Quando sono arrivata a Jovençan per la prima stagione di Studi sul Qui, l’obiettivo della mia ricerca antropologica era superare l’idea del borgo alpino come pura entità geografica per esplorarlo come un fitto intreccio di relazioni umane, parentele e memorie. Volevo capire come la comunità abiti la verticalità di questo versante montano e in che modo il passato rurale dialoghi con il presente. Per farlo, ho scelto di entrare nelle case degli abitanti, attivando una metodologia basata sull’osservazione partecipante, su interviste in profondità e, soprattutto, sull’uso dei foto-racconti e delle genealogie familiari. Gli album fotografici privati si sono rivelati dei veri e propri dispositivi relazionali, capaci di riattivare la memoria e di trasformare i ricordi individuali in una cartografia sociale condivisa.

Qui alcune foto ritratte da Alessio Zemoz



L’immagine fondamentale di questo percorso, qui pubblicata, rappresenta lo schema concettuale delle reti di relazioni e dei legami di parentela che ho tracciato sul campo.

Questo grafico non è una semplice mappa anagrafica, ma la visualizzazione antropologica di come alcune famiglie storiche di Jovençan abbiano occupato lo spazio, tramandato la proprietà e strutturato la vita comunitaria e consorziale nel corso delle generazioni.
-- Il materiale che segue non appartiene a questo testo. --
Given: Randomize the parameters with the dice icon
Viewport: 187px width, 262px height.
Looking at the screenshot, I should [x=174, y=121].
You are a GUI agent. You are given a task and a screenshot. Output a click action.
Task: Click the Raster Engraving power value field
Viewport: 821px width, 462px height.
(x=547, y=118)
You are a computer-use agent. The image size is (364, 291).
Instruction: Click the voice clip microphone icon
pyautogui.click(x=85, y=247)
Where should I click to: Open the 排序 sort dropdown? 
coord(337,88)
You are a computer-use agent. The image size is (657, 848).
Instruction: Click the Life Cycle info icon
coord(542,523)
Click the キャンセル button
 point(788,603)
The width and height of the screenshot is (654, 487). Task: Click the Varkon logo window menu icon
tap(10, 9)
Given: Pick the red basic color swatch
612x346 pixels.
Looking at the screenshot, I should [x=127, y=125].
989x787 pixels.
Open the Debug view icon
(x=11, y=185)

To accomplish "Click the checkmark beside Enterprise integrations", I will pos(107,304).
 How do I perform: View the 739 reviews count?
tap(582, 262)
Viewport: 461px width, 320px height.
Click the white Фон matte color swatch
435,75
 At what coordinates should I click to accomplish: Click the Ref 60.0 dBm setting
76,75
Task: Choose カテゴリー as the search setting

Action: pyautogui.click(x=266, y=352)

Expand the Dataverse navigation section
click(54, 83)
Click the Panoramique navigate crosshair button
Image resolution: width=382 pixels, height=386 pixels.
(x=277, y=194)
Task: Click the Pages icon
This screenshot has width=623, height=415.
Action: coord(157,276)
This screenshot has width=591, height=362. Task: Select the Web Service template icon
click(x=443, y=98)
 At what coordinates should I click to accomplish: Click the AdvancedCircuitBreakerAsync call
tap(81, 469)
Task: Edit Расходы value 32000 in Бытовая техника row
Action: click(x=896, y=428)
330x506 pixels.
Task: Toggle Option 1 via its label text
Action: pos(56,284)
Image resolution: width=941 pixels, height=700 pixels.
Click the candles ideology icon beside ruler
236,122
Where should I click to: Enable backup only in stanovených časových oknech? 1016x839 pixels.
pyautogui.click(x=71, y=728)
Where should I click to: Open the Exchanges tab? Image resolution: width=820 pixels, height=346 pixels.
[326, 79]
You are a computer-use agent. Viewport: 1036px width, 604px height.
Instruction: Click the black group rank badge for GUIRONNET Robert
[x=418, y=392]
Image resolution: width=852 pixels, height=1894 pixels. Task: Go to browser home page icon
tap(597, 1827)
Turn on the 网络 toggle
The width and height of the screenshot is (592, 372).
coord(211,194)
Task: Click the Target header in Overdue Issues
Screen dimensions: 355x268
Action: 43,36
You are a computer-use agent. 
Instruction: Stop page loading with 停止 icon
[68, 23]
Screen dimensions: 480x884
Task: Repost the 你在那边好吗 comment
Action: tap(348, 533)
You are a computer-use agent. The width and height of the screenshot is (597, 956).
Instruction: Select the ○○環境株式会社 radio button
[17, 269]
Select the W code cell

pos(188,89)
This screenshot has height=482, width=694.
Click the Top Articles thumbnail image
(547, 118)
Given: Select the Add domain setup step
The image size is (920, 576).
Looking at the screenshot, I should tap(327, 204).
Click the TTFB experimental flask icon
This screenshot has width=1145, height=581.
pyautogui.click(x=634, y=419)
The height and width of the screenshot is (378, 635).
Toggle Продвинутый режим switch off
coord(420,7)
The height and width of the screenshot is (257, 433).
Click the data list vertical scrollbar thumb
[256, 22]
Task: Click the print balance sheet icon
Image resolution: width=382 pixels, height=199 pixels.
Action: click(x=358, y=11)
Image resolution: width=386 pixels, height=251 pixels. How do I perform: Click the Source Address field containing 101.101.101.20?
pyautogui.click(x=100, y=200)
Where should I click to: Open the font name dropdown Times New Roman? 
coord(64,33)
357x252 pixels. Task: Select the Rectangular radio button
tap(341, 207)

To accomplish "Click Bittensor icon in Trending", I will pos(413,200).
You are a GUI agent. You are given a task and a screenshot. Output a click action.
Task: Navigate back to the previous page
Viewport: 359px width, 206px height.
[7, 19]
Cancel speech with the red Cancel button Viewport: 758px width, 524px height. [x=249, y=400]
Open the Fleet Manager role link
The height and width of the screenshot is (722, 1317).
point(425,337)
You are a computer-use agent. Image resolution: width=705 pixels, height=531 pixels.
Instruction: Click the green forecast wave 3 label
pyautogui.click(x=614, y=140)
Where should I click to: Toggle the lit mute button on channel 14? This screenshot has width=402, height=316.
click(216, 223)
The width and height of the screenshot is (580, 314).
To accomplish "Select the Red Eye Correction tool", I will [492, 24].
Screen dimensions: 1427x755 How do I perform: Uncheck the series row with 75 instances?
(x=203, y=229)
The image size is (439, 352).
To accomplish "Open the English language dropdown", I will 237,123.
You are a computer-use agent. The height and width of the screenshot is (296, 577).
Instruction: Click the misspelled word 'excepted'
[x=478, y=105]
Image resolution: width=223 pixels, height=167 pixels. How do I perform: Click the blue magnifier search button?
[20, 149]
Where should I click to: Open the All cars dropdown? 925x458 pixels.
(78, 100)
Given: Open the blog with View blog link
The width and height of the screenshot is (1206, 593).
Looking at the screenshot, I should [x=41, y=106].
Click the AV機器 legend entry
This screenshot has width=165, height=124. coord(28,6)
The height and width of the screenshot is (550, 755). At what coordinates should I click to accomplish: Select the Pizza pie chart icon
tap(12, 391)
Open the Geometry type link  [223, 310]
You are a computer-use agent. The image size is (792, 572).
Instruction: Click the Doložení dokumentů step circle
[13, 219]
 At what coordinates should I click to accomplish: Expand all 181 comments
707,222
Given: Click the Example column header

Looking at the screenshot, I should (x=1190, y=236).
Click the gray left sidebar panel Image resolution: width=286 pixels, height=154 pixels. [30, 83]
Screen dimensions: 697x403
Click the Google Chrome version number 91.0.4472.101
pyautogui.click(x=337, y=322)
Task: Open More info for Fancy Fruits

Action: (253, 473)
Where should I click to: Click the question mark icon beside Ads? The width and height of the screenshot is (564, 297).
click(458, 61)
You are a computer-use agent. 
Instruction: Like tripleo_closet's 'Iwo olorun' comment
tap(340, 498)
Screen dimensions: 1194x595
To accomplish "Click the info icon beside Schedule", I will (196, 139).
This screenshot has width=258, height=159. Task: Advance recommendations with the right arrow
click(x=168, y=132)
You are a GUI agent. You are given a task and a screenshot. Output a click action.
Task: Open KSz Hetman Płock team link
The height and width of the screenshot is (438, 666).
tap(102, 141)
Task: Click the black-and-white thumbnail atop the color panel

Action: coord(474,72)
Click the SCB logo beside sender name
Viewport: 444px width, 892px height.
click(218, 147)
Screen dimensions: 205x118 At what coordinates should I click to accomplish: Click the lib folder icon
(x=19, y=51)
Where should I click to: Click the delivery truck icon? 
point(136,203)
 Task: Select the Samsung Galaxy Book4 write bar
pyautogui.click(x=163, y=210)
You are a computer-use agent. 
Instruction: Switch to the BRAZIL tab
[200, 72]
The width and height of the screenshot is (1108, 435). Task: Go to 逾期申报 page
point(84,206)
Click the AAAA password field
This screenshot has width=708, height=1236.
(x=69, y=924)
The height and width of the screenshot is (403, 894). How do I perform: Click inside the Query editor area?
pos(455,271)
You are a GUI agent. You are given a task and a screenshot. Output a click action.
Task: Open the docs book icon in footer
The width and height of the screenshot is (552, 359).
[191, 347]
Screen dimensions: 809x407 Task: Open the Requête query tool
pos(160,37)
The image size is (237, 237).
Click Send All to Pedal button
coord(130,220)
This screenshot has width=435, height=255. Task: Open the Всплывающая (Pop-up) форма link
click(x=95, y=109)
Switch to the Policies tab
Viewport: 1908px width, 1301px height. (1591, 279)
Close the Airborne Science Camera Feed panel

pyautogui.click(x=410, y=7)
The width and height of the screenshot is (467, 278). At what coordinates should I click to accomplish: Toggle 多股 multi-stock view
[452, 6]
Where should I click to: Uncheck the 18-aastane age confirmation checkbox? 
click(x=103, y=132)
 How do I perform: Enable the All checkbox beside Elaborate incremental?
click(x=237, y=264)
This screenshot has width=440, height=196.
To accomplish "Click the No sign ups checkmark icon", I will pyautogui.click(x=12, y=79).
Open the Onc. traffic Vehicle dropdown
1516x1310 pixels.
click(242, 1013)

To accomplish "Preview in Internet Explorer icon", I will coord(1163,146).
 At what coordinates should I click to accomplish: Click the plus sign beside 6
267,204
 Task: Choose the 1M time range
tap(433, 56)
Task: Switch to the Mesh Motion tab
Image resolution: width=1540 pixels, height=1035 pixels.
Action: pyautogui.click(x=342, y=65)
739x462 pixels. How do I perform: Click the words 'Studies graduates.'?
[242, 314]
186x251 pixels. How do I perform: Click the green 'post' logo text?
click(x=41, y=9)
Attraverso lo studio dei matrimoni, delle alleanze e delle storie migratorie (come i flussi verso la Francia o la Svizzera e i successivi ritorni), la mappa delle parentele si sovrappone alla mappa del territorio, mostrando come il legame con la terra sia anzitutto un legame tra persone.

Questo approccio di deep mapping relazionale permette di leggere Jovençan dall’interno, scardinando l’immagine statica del tipico villaggio valdostano. Nei materiali esposti e nei frammenti di storie emersi accanto alle reti della parentela, la comunità si rivela come un organismo plastico e aperto, in cui le memorie dei singoli diventano un patrimonio vivo. Guardare questa mappa relazionale significa comprendere che il “qui” di Jovençan non è definito da confini di pietra, ma dai fili invisibili e resistenti delle biografie familiari che continuano a dare forma e significato al paesaggio montano.